When a line of the entries contains "dialog", please list that line.

Dataset entries
▽

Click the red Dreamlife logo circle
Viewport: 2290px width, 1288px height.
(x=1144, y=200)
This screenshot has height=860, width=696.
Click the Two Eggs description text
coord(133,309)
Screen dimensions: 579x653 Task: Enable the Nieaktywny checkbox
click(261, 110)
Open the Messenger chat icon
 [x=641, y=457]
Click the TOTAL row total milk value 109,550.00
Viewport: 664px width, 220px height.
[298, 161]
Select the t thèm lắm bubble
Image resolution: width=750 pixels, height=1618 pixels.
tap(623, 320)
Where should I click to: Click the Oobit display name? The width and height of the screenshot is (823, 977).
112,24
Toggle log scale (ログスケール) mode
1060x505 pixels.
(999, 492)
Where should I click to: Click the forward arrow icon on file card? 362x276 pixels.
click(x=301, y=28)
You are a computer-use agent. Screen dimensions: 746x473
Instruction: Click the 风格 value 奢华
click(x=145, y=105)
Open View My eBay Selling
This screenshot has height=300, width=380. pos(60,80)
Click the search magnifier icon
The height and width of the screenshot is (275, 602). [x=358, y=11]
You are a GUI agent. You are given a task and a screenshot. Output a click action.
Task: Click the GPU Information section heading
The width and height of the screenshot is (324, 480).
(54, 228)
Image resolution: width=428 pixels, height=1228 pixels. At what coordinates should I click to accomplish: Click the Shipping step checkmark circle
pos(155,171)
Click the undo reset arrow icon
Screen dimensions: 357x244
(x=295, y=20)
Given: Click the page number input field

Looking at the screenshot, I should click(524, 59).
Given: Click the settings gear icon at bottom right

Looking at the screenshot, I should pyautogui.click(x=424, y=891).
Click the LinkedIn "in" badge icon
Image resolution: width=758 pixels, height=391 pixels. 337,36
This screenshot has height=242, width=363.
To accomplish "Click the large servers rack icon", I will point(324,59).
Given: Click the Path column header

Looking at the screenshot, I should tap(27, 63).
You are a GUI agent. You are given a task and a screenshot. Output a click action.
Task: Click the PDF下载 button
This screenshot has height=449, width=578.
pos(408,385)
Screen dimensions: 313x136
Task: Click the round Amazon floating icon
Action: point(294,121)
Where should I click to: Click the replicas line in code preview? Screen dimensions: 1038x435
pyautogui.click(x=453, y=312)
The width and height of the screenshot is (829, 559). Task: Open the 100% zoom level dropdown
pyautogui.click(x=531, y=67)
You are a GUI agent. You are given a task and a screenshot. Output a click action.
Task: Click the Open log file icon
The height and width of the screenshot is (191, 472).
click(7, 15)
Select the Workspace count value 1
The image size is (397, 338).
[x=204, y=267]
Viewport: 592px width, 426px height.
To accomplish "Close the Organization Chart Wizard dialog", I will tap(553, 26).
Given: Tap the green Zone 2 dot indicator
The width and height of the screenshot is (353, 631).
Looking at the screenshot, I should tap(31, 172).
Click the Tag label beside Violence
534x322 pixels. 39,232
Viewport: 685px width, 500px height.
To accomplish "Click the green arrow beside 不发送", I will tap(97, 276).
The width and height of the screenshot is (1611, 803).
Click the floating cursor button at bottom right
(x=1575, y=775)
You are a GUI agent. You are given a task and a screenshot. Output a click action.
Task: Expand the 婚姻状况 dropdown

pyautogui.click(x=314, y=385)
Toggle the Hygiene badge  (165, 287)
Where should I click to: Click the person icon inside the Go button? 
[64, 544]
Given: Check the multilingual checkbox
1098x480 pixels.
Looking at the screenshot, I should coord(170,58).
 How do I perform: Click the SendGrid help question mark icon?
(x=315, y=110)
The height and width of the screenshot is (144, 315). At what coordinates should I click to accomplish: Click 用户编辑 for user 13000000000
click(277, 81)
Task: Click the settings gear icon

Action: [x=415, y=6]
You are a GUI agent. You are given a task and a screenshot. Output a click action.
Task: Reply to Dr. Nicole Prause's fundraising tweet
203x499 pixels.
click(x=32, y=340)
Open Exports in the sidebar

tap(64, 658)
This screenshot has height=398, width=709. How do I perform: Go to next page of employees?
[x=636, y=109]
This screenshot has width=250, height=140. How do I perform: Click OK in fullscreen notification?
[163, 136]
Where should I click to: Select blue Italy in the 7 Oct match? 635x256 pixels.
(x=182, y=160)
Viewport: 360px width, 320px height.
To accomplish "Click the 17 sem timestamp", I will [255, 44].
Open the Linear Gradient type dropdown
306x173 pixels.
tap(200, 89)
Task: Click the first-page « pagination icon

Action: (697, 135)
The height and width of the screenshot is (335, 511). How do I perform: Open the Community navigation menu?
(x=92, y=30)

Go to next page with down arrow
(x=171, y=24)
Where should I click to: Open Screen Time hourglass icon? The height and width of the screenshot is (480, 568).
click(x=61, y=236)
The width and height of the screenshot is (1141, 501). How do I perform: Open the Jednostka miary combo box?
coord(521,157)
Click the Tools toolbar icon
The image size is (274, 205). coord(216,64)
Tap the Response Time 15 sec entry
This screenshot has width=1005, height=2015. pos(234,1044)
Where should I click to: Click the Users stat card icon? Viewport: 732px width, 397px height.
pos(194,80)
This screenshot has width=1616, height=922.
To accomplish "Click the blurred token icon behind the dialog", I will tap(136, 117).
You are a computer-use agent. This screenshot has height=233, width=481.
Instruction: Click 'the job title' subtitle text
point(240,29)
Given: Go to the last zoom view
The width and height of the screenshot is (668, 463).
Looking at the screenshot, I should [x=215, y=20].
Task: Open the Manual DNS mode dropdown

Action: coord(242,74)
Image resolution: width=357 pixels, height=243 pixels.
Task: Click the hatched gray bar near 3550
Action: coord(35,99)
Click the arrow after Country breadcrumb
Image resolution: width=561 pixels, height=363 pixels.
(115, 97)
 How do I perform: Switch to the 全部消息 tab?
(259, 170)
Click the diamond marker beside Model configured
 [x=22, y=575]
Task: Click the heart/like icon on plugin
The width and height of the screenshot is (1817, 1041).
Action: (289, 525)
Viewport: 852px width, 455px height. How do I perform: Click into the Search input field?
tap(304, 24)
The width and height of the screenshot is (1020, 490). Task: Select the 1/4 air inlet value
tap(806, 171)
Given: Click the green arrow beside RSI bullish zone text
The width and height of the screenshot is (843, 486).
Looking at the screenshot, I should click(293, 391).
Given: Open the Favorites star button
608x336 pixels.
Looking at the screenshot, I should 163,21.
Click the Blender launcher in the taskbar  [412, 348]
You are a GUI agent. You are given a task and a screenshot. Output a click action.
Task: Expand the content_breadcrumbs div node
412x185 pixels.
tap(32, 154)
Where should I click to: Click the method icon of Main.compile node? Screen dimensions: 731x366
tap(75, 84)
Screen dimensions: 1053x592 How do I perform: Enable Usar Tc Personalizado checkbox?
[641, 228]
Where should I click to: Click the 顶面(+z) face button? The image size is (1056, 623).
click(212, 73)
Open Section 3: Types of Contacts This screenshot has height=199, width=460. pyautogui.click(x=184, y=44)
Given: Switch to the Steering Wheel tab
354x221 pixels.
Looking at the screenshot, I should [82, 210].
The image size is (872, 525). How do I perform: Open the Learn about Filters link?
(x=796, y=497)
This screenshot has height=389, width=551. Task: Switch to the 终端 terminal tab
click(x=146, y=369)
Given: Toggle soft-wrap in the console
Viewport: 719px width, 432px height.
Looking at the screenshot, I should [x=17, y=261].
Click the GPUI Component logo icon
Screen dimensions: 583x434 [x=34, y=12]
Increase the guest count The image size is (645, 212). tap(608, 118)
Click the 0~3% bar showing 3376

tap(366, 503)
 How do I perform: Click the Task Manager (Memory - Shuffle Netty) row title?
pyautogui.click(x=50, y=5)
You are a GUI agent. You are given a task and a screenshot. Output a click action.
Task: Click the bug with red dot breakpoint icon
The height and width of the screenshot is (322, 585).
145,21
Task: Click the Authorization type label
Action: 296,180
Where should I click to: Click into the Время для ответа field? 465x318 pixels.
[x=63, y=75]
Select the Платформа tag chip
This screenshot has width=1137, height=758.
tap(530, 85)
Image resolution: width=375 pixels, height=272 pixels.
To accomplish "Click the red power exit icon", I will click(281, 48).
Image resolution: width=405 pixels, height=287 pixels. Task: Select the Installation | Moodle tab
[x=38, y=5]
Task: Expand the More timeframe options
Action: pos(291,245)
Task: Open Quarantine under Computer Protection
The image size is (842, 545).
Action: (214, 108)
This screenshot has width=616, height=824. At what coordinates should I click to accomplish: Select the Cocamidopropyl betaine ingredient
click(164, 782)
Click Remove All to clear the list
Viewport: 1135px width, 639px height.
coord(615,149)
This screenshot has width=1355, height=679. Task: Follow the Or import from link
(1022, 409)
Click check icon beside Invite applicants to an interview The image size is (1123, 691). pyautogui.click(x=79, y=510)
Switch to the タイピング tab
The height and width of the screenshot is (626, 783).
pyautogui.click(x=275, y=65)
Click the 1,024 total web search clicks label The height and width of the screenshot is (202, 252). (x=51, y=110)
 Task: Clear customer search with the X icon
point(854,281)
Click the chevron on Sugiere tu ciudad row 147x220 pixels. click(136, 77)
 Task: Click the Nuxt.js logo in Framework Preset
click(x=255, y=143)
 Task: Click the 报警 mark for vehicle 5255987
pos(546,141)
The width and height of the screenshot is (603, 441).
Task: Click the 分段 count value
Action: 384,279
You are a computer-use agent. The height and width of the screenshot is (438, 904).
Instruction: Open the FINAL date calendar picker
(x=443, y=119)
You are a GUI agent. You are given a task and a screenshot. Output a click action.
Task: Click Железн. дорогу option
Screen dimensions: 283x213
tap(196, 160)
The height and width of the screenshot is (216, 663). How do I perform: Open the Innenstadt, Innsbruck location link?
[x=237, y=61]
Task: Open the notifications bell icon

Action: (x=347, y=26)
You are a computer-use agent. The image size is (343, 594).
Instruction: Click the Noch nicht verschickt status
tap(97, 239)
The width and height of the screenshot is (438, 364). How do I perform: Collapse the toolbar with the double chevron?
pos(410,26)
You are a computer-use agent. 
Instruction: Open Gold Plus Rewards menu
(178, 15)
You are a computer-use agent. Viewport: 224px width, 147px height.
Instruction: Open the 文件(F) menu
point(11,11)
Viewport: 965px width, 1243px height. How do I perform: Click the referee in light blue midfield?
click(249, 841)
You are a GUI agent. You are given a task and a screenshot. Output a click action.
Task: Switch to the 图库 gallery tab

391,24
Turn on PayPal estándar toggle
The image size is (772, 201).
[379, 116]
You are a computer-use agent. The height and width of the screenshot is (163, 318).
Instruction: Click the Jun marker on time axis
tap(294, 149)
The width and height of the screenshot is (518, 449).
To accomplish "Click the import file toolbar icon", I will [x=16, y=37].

△

- **OUTPUT FOR THIS TASK**:
To accomplish "Close the Organization Chart Wizard dialog", I will tap(553, 26).
To accomplish "Click the blurred token icon behind the dialog", I will tap(136, 117).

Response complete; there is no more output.